Configuration Details and Considerations

• Single Exporter Limitation: Each VEN can be linked to only one third-party NetFlow exporter.
• Validation: IP address inputs are validated to reduce configuration errors.
• Arista Compatibility: For VENs using Arista switches, only a single VE IP is supported as an exporter. When an Arista VEN is detected, the exporter selection is disabled on the Virtual Edge Node Configuration page.

 

Example Flow Exporter Configurations

The following example shows the process of enabling a custom flow exporter, particularly if netflow configurations already exist on the switch.

Customer Flow Exporter Configuration Examples

Here is an example of a customers Flow Monitor configurations before enabling Flow Telemetry for a Virtual Edge Node, if they exist. These NetFlow configs will be replaced by Elisity Flow Telemetry configurations by leveraging the secondary custom flow exporter discussed above.

 

With Flow Telemetry enabled for the VEN, Elisity's flow exporter is added to the switch configuration. The customer's existing netflow configuration (flow record, flow exporter, and flow monitor configuration) is retained, but is no longer referenced on any switchports and takes no effect, as these are overwritten by the Elisity Port Configurations. 
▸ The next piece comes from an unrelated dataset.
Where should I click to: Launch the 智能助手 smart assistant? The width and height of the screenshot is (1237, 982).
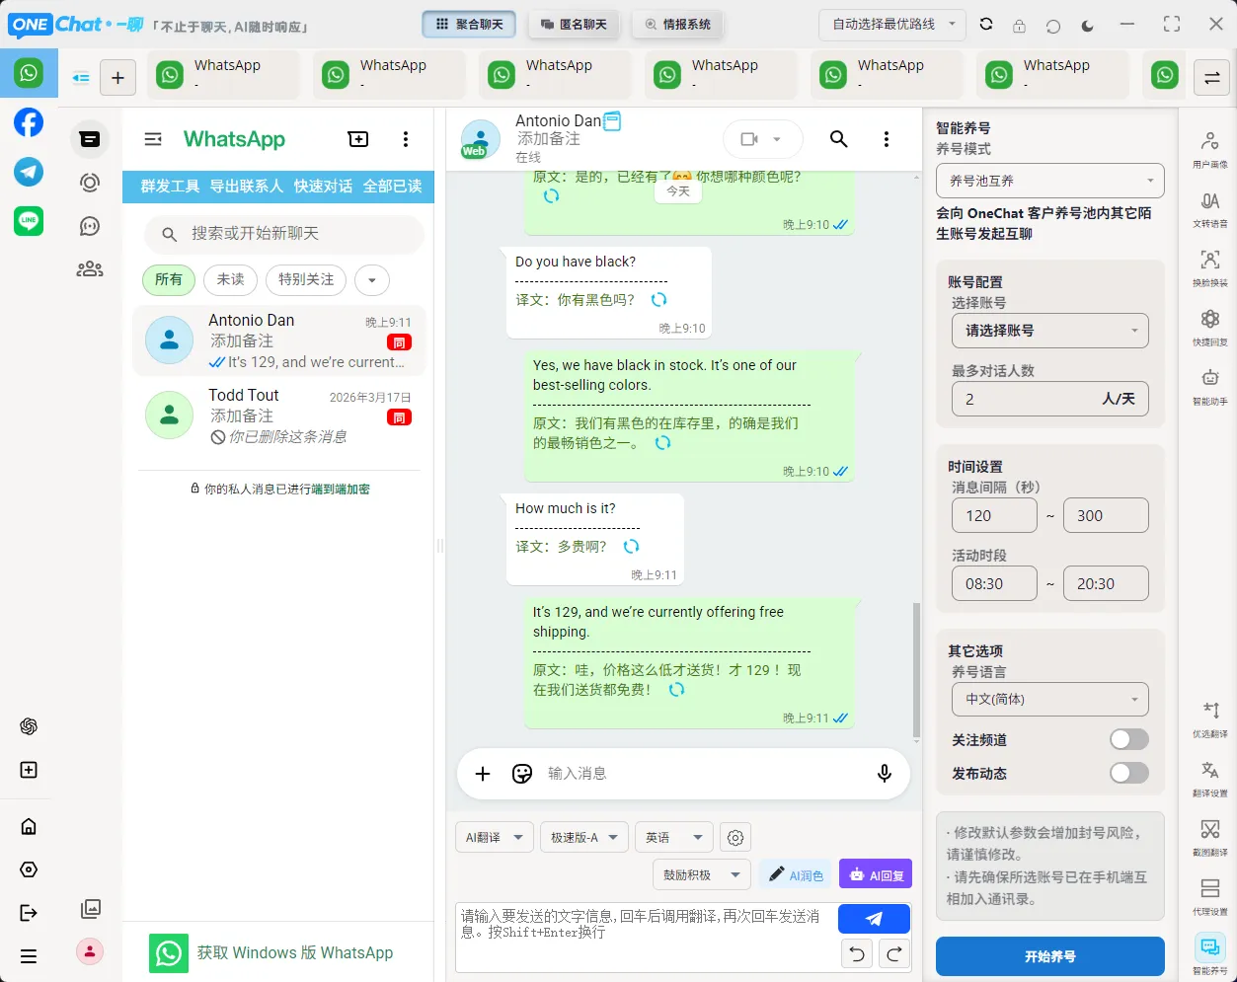[x=1211, y=385]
Elisity Netflow Configuration with Retained Customer Netflow Config

Optionally, add the environment variable to the parent Virtual Edge that enables AVC FNF (NBAR support), follow these steps:

1. Log in to the Virtual Edge.
2. Run the command config settings
   • Running this command will show the current config file contents where all environment variables are stored.
   • You can also see the current config settings by running the command show settings.
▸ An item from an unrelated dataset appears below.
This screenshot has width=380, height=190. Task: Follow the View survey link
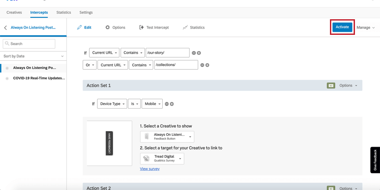(150, 169)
3. Enter the new contents for the config file. The variable to enable AVC configurations in the Elisity Flow Record config is:

   HAL_CISCO_NETFLOW_AVC=true

Again, you can confirm which environment variables are active by running the command

show settings

Elisity Netflow Configuration with AVC network variable enabled

The Elisity Netflow Configuration on your Virtual Edge will look like this after enabling the environment variable and reapplying the Netflow Port Configuration in Cloud Control Center.

 

If the AVC Environment Variable is enabled, the following fields are added to the configuration:

---

Matched Fields Added:

match ipv4 version

match application name

match connection client ipv4 address

match connection server ipv4 address

match connection server transport port

match flow observation point

match flow direction

---

Collected Fields Added:

collect flow direction

collect connection initiator

collect connection client counter packets long

collect connection client counter bytes network long

collect connection server counter packets long

collect connection server counter bytes network long

collect connection new-connections

 

Netflow Configuration with Custom Flow Exporter and AVC Variable enabled

This example shows Elisity's Netflow configuration enabled with a Secondary Flow Exporter added in Cloud Control Center. In this example, the customer's original netflow configuration has been retained but is inactive. The secondary flow exporter is handling the forwarding of traffic flows that was previously handled by the customer's original configuration. Elisity Flow Telemetry configurations overwrite any existing flow exporter configurations on switchports to use Elisity's flow monitor configuration.

This setup enables telemetry data from VENs to be exported to external systems as configured, supporting detailed traffic analysis and monitoring across third-party tools.

Cisco Catalyst Center Coexistence

In environments where Cisco Catalyst Center (formerly DNA Center) manages NetFlow or IPFIX configuration on switches, the Virtual Edge maintains its global flow telemetry configuration regardless of whether individual interfaces have flow collection enabled. This allows Catalyst Center and the Virtual Edge to coexist as flow exporters on the same switch without configuration conflicts.

The Virtual Edge automatically detects and decodes Cisco proprietary NetFlow and IPFIX field identifiers used by Catalyst Center. No additional configuration is required; flow records from Catalyst Center–managed switches are parsed and processed alongside standard flow telemetry data. Both NetFlow v9 and IPFIX formats are supported.